Democrats, renewing their attacks on the administration's environmental policies, said the Environmental Protection Agency's decision to reconsider the Clinton standards put millions of Americans at risk. "The bottom line," said Rep. Bill Luther, D-Minn., "is that the U.S. standard for arsenic should not be among the worst in the world."
Republicans accused Democrats of exaggerations not based on sound science.
The House, in a 218-189 vote, approved a measure by Rep. David Bonior, D-Mich., and other Democrats that would prevent the EPA from weakening the drinking water standard set by the Clinton administration in January. Nineteen Republicans joined Democrats in voting for the proposal, an amendment to a $112.7 billion bill to fund veterans, housing, environment and other federal programs in fiscal 2002.
The Clinton administration set the standard at no more than 10 parts per billion of arsenic in drinking water, compared to the current 50 ppb level set in 1942.

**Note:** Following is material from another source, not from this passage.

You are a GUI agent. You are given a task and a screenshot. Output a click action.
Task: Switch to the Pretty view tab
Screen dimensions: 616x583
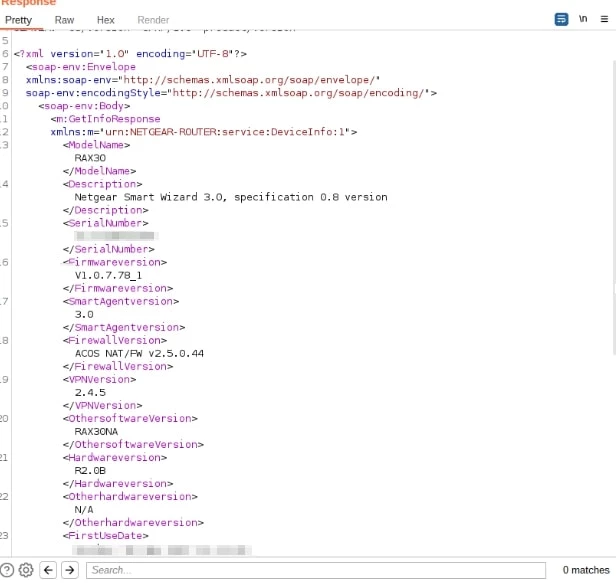[x=18, y=20]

The National Academy of Sciences in 1999 released a report calling for stricter standards, saying arsenic is a potent human carcinogen linked to lung, bladder and skin cancer.
In March the EPA proposed that the Clinton standards be put on hold pending further study. It also put off until February the date when the new standard will become effective, leaving in place a 2006 target date for compliance.
EPA Administrator Christie Whitman has not ruled out the 10 ppb standard, but says more research is needed to determine whether that tough standard justifies the estimated annual cost of $200 million it will take to implement. The EPA earlier this month said it would accept public comment on a 20 ppb standard.
The Bush White House, said Bonior, is saying that "it will ignore 25 years of research, cast aside extensive expert testimony, override official recommendations and reject the clear will of the American people."
But Rep. Doug Bereuter, R-Neb., said Democrats were resorting to "heated rhetoric, wild exaggerations and sound-bite politics" to support "a very arbitrary decision based on questionable studies."
The 10 ppb level was strongly opposed by Western lawmakers who said arsenic occurs naturally in their water supplies, has never been shown to be harmful at low levels and that meeting the standards would be economically ruinous to small communities.
"We don't know what the health effects are of arsenic at very low levels," said Rep. Heather Wilson, R-N.M. "We do know that if you set that standard so low, it will force rural water systems to close and we'll go back to having untreated water with wells." She said there were 150 rural water systems in her state where the naturally occurring level of arsenic was above 10 ppb.
But Democrats pointed out that the 10 ppb level has been adopted by the World Health Organization and the European Union. The Natural Resources Defense Council, an environmental advocacy group, said the total cancer risk goes from one in 500 at 10 ppb to one in 250 at 20 ppb.
Democrats and their environmental allies have been strongly critical of the administration's positions on such issues as global warming, expanded drilling for energy supplies and opening up federal land to logging.